SET EXERCISE: Rewrite the rows in the stretch from "Where should I" through "Looking at the", substituting "username" for "account name" and leaving everything else unchanged. Omit the pictures from your output.

SOURCE RECORDS:
⟨
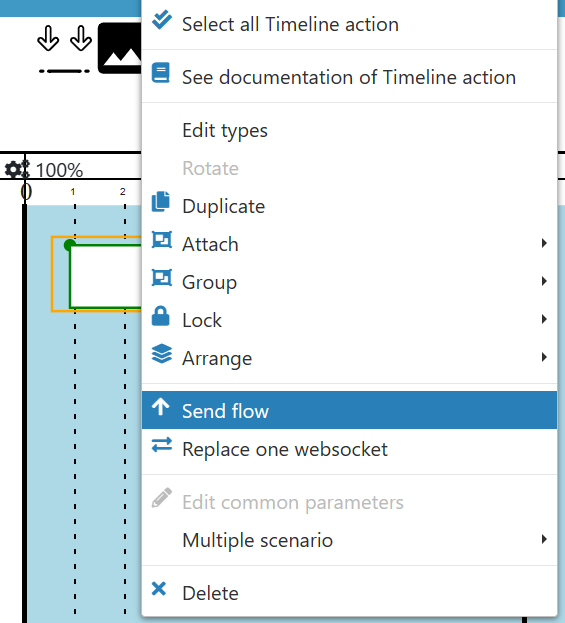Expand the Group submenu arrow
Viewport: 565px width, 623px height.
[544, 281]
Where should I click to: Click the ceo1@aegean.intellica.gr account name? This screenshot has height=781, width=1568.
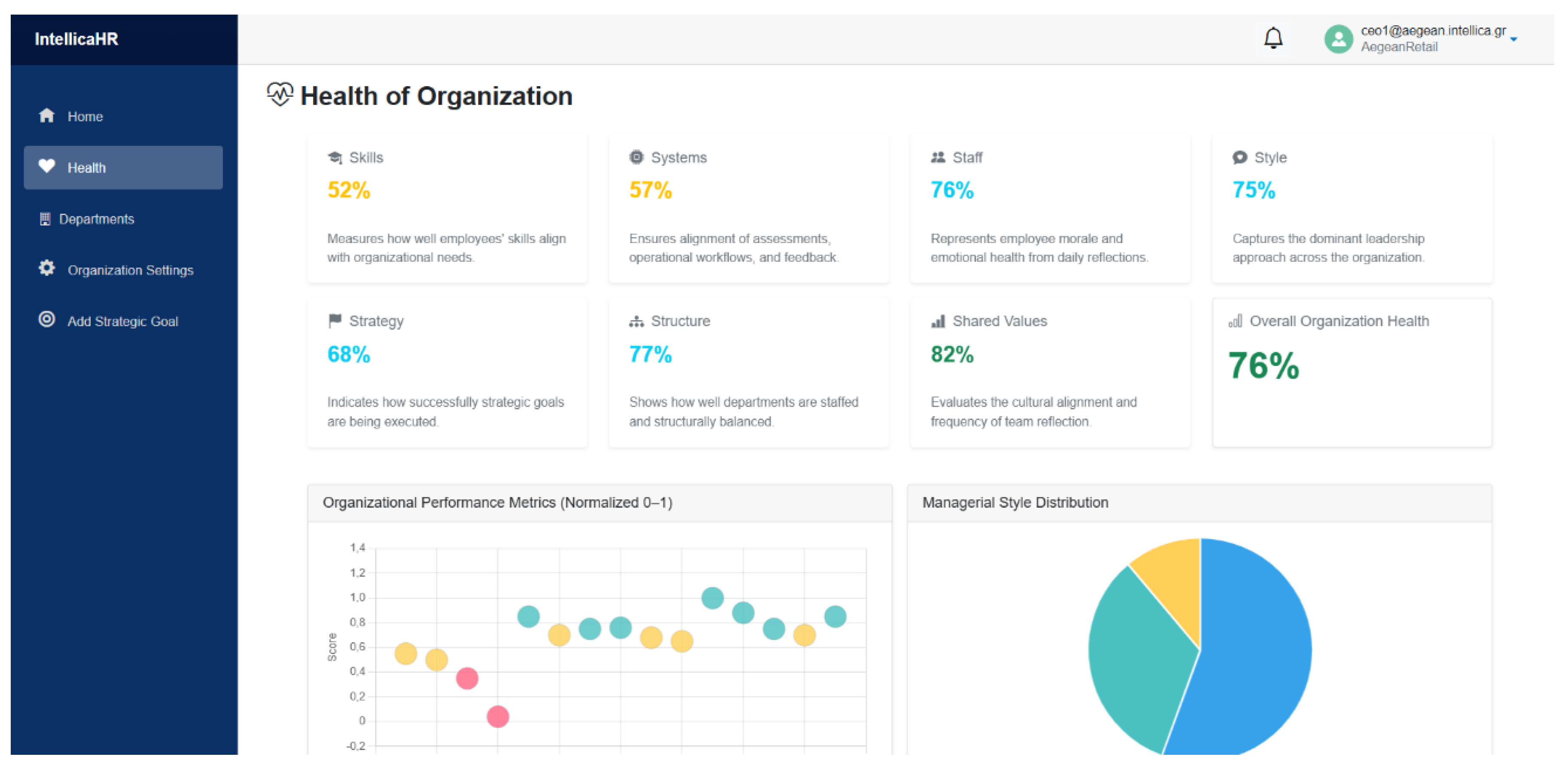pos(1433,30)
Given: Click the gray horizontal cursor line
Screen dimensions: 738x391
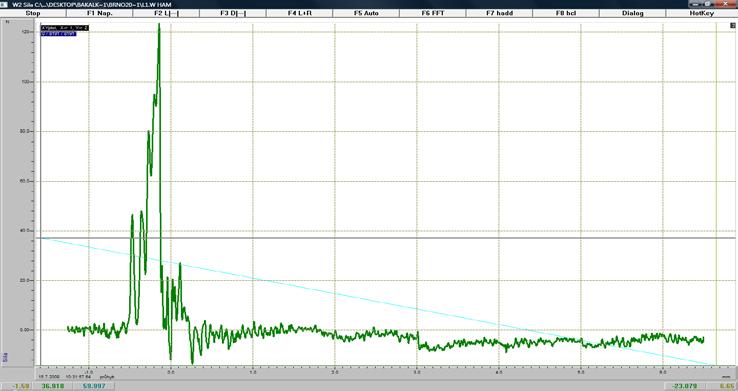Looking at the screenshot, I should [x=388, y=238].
⟩
⟨
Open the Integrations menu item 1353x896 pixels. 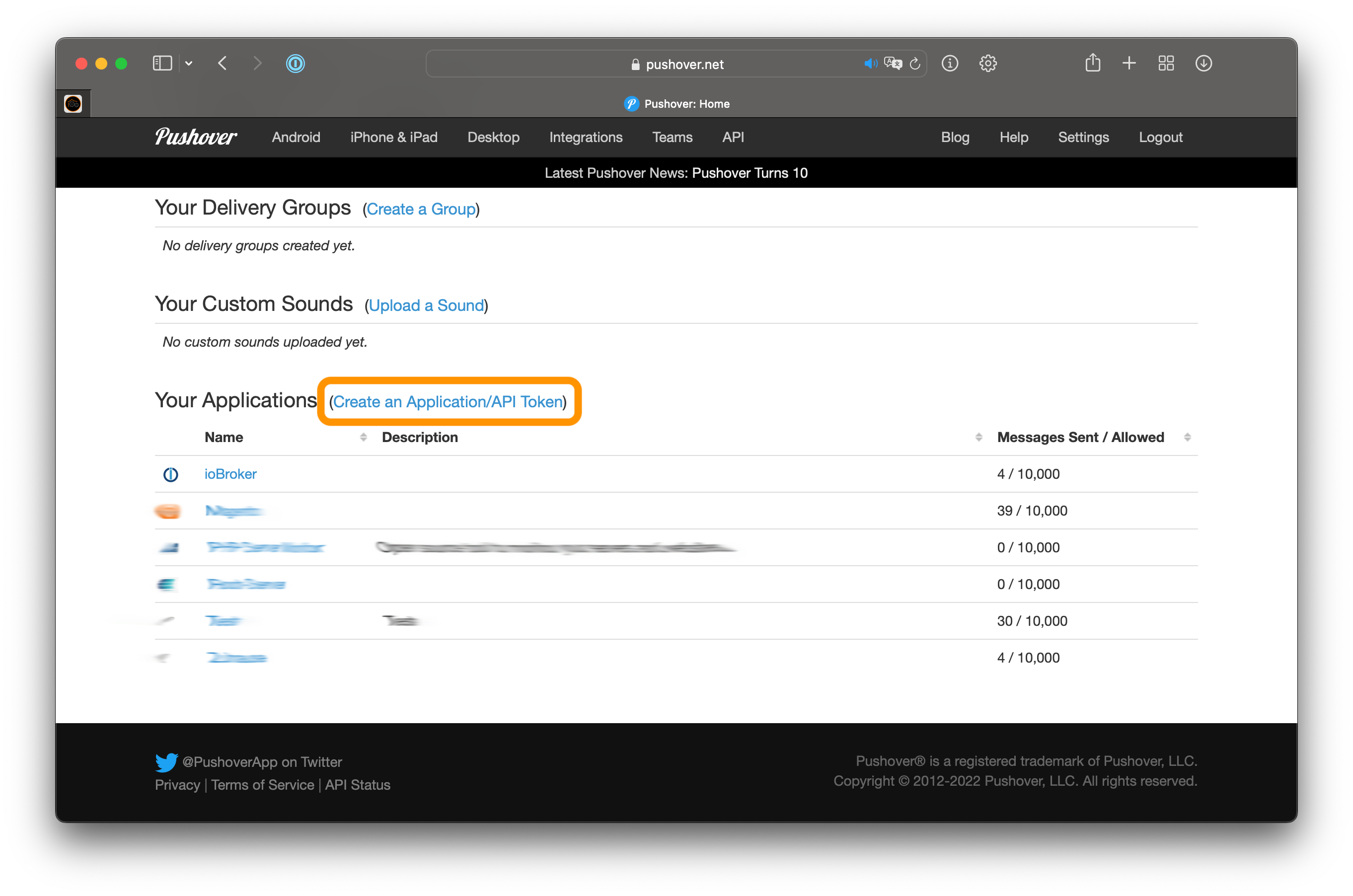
⟩
CORRECT RESPONSE:
Where should I click to: Click the ceo1@aegean.intellica.gr username? This screenshot has height=781, width=1568.
pos(1433,30)
Given: Click the gray horizontal cursor line
Screen dimensions: 738x391
Looking at the screenshot, I should [x=388, y=238].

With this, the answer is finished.